By comparison, one of my family members was able to buy a 2000-square-foot, three-bedroom home in the 90s with three kids and one nominal income between two parents and keep that home for decades.
And the additional problem with buying a house is not that you’re just trying to save up enough money to avoid PMI, or to pay unexpected closing costs, the home inspector, or the repairmen and bug people. It’s also that once you have the house, you need so much more. If my husband’s parents hadn’t gifted us appliances and a table, we might still be washing clothes at a Laundromat and eating on the kitchen floor, which we did, the first Thanksgiving in our home.
You’ll discover being a home owner is as difficult as becoming one. Fixing up a house can cost thousands, and even painting or replacing damaged floors can be abysmal when you have to pay it off in two years or risk 20 percent APR on top of your monthly payments, bills, and your mortgage. And as amazing as your home inspector might be, there’s nothing they can do to prepare you for the weird issues you’ll discover once you move in, whether it’s an underestimation of the cost of sinking floors due to shoddy, ill-placed beams, or toilets and refrigerators breaking after a couple of uses.
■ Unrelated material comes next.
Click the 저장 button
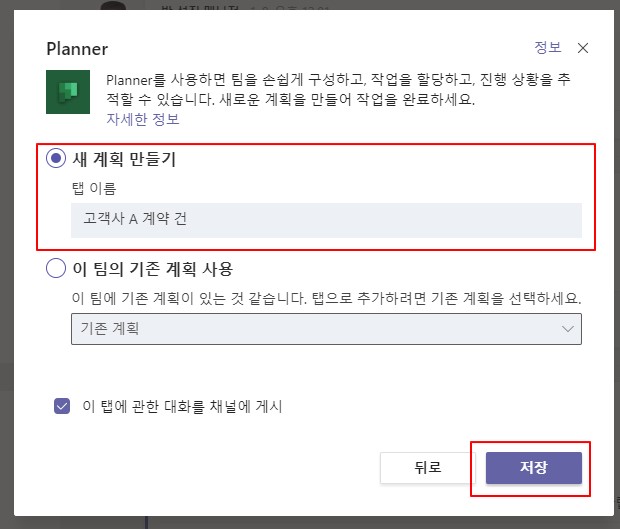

Finding the time to do repairs when you’re working 35–45 hours a week and trying to live and function as a human being while getting paid $7.00-$10.00 an hour can seem like some distant fantasy. Of course it’s easier to stay in apartments, where someone else is responsible for the cost of things breaking down or replacing something that can’t be fixed, and you don’t have to worry that if a pipe bursts in your walls that you’ll be out thousands to repair it.
Why would someone making minimum wage or barely above try to forge that path alone?
Millennials aren’t fighting for obscene wages and avoiding real work. They’re struggling to be recognized as people with wants and needs in an unforgiving landscape that arbitrarily picks and chooses any unapproved spending as a kind of economic sin and views asking for decent pay as being avaricious.
If you want to send a rocket to orbit, you’re going to have to put fuel in it. Likewise, if you want millennials to fill houses, start buying diamonds and napkins and put their money back into the economy at large, you’re going to have to start paying enough to make that dream a reality.
Until then, let them eat avocado toast. It’s literally the least of their problems.